YOUR TASK -
From the records below, print exactly the lines starting at the one containing "1992 | Land Rover Range Rover Vogue" and ending at the one containing "1977 | Land", ends included, and nothing else.

╭─ GIVEN DATA

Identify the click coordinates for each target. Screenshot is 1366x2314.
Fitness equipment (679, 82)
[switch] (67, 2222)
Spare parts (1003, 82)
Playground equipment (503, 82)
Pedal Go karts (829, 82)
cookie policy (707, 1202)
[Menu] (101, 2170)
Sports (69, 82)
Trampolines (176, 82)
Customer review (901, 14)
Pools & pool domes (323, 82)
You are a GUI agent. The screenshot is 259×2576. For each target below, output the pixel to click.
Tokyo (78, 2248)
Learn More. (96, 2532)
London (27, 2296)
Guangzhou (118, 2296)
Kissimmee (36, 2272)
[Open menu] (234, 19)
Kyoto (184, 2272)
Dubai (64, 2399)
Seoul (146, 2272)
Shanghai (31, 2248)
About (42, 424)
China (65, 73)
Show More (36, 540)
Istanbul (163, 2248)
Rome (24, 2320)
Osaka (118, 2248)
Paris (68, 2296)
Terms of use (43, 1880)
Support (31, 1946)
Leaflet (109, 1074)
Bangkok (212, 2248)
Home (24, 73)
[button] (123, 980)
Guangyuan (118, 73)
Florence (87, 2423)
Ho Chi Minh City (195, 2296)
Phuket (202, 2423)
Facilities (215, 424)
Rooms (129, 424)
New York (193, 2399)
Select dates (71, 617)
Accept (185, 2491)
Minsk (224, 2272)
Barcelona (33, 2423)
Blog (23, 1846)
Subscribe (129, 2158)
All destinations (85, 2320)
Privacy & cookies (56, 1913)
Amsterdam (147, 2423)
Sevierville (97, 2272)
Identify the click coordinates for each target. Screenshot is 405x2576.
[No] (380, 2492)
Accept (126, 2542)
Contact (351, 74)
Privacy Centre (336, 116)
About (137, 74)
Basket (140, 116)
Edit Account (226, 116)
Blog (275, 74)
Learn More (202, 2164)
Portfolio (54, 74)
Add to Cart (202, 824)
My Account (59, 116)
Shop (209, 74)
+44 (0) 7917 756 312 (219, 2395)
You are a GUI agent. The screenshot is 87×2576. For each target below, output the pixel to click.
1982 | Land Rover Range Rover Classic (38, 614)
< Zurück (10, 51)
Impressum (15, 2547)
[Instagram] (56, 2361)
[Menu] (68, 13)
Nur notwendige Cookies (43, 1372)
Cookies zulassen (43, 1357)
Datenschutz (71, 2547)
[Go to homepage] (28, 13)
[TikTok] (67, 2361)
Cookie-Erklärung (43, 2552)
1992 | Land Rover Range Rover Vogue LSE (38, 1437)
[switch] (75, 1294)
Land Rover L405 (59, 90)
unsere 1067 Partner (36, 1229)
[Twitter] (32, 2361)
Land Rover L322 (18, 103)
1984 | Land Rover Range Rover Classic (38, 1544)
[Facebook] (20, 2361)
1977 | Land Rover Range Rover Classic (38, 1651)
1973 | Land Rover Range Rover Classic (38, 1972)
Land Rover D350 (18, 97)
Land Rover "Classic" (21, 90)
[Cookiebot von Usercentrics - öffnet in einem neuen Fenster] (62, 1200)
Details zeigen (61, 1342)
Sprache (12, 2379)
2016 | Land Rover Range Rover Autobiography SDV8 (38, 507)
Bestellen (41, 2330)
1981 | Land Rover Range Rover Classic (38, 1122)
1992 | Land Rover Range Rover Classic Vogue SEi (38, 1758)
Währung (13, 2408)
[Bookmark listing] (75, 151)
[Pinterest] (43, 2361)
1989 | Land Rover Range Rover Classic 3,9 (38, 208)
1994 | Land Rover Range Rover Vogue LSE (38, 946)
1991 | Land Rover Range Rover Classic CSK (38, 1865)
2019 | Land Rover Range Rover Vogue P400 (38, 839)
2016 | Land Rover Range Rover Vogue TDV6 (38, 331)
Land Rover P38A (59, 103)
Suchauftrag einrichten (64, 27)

╰─

EXERCISE RESULT -
1992 | Land Rover Range Rover Vogue LSE (38, 1437)
[switch] (75, 1294)
Land Rover L405 (59, 90)
unsere 1067 Partner (36, 1229)
[Twitter] (32, 2361)
Land Rover L322 (18, 103)
1984 | Land Rover Range Rover Classic (38, 1544)
[Facebook] (20, 2361)
1977 | Land Rover Range Rover Classic (38, 1651)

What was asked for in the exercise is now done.